At the AWS re:Inforce event, Fortinet today launched a cloud service that uses a risk scoring algorithm that enables security teams to prioritize risks in cloud computing environments.
Vince Hwang, senior director for cloud at Fortinet, said the FortiCNP service is based on the Resource Risks Insights technology developed by Fortinet to provide those insights.
The first incarnation of FortiCNP was tightly integrated with a wide range of AWS services, Hwang said. It automatically triggers remediations to block threats identified by the FortiCNP service that continuously scans and monitors changes in cloud data using threat intelligence and tools provided by Fortinet’s FortiGuard Labs arm.
FortiCNP is also integrated with the existing Fortinet Security Fabric, a security mesh platform developed by Fortinet to centralize security management in distributed computing environments as well as third-party IT management platforms from ServiceNow and Atlassian, said he.
The goal is to reduce the level of operational friction that cybersecurity teams currently face when securing cloud environments, Hwang said.
Automation is critical at a time when most cybersecurity teams are chronically understaffed, Hwang said. As the overall attack landscape continues to expand and more application workloads are deployed in the cloud, cybersecurity teams won’t be able to keep up unless more processes are automated, he added.
In general, cybersecurity teams are overwhelmed by issues—such as misconfiguration of cloud services—that all represent varying degrees of actual risk, Hwang said. Most cloud services are provided by developers who tend to have a limited amount of cybersecurity expertise. This often leads to cloud services being misconfigured. Cybercriminals, of course, have become very good at scanning for those misconfigurations. The FortiCNP service makes it easier for cybersecurity teams to identify which of those misconfigurations may represent a more critical threat than another based on the data exposed, Hwang said.

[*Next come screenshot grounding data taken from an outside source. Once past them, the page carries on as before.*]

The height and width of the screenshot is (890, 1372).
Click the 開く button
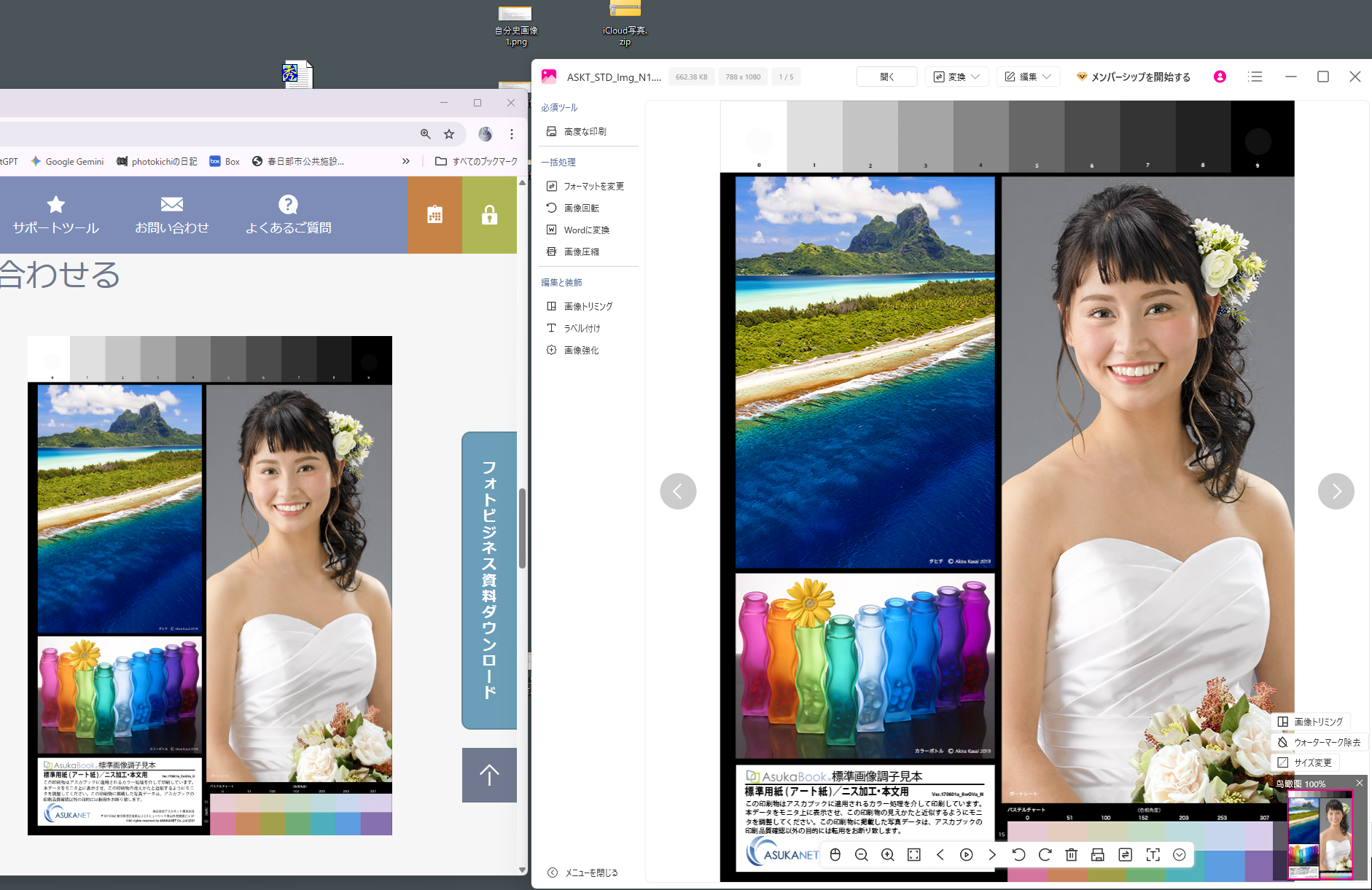tap(886, 77)
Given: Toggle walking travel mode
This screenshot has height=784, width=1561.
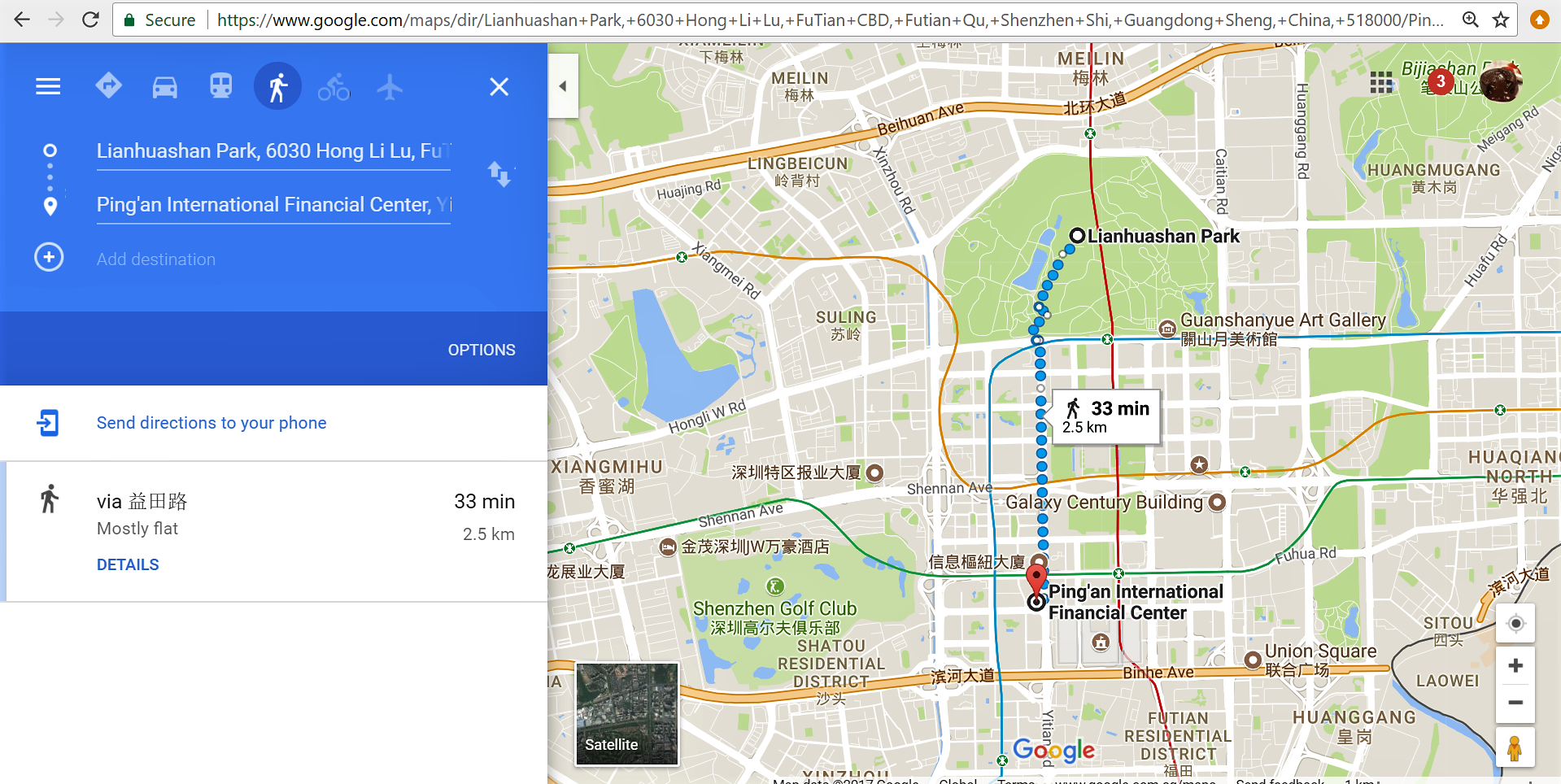Looking at the screenshot, I should [x=277, y=86].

Although cloud platforms are generally more secure than on-premises IT environments, the processes used to provision and deploy applications are often flawed. In the name of developer productivity, cybersecurity professionals are often not asked to review deployments of cloud applications. This puts cybersecurity teams in the unenviable position of being asked to ensure the security of cloud applications after they are deployed.
The degree to which that approach will continue to deploy cloud applications is debatable. Following a series of high-profile security breaches, many organizations have embraced DevSecOps workflows to ensure the integrity of software supply chains, which typically include a cloud application security review before deployment an application.
However, as long as humans are involved in the process, the possibility of error is high. Cybersecurity teams will always need to assess the cloud’s security posture and fix vulnerabilities when necessary. The hope is that as application development becomes more secure, the number of cloud application security issues that may be encountered will decrease. Unfortunately, there are thousands of applications already deployed. Cybersecurity teams need to find a way to quickly solve them at scale on an ongoing basis.